Coral Thorin, "Boşversene, Rennie," dedi. Sonra Roland'a döndü. "O sadece eski bir kovboy. Sevgili beygirlerinden uzaktayken bile bütün pislikleri süpürüp atmaya çalışıyormuş gibi davranıyor. Sheevin 'ikincil eş' anlamına geliyor. Annemin ninesinin zamanında bu sözcük 'fahişe' anlamında kullanılıyordu. Ama belirli türde bir fahişe anlamında." Açık renk gözleriyle Susan'a baktı. Kız şimdi birasını yudumluyordu. Coral tekrar delikanlıya döndü. Bakışlarında kinci bir alay vardı. Bu ifade Roland'ın hiç hoşuna gitmedi. "Para vermeniz gereken bir fahişe anlamına. Basit insanlarla iş yapmayacak kadar kibar olan biri anlamına."
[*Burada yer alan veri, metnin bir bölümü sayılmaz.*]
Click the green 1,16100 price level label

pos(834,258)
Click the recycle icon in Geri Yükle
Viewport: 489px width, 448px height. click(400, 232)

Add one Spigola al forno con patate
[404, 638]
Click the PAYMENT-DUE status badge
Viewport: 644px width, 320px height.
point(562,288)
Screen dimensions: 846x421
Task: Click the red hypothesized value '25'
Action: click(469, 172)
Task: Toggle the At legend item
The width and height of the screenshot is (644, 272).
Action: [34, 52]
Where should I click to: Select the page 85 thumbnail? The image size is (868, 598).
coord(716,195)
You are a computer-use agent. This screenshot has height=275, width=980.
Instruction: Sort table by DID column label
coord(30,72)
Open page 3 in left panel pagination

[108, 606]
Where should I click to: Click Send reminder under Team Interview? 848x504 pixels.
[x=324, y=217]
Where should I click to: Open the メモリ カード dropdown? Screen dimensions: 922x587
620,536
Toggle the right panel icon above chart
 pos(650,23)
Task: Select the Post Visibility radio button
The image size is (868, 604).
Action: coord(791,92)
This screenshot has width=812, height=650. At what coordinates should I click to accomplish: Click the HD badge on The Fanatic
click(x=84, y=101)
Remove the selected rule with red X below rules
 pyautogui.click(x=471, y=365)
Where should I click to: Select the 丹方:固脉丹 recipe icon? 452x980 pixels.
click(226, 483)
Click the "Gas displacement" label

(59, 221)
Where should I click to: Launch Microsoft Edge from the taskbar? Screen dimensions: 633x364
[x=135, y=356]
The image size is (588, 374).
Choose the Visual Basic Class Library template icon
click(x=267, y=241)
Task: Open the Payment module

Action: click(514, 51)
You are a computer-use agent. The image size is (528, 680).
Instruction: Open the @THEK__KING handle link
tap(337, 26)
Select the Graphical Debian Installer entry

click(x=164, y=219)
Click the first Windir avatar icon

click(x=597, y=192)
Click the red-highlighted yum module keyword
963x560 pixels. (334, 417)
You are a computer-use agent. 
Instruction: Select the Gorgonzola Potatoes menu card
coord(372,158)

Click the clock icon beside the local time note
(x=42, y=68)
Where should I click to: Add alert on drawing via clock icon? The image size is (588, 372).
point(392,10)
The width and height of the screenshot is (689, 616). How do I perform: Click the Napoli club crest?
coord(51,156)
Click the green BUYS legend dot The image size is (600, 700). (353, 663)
Roland, "Yani o ağabeyinizin metresi mi?" diye sordu. Ona dudakları buza dönmüş gibi geliyordu."

Coral, "Evet," dedi. "Ama daha biraraya gelmediler. Hasat'a kadar bekleyecekler. Bunun ağabeyimin hiç hoşuna gitmediğinden eminim. Ama kız için eski günlerde olduğu gibi para verdi. Onu satın aldı. Evet, öyle." Coral bir an durdu, sonra da ekledi.. "Babası kızını görseydi, utancından ölürdü." Bu sözleri kederli bir memnunlukla söylemişti.

Renfrew hem sıkıntıyla, hem de ukalaca bir tavırla, "Belediye Başkanı hakkında sert yargılara varmamalıyız," diye mırıldandı.

Coral ona aldırmadı. Susan'ın ipek tuvaletini yakasından gözüken dekoltesini ve beline kadar inen saçlarını inceliyordu. Coral Thorin'in yüzündeki o hafif alaycı ifade kaybolmuş, onun yerini insanı donduran bir aşağılama almıştı.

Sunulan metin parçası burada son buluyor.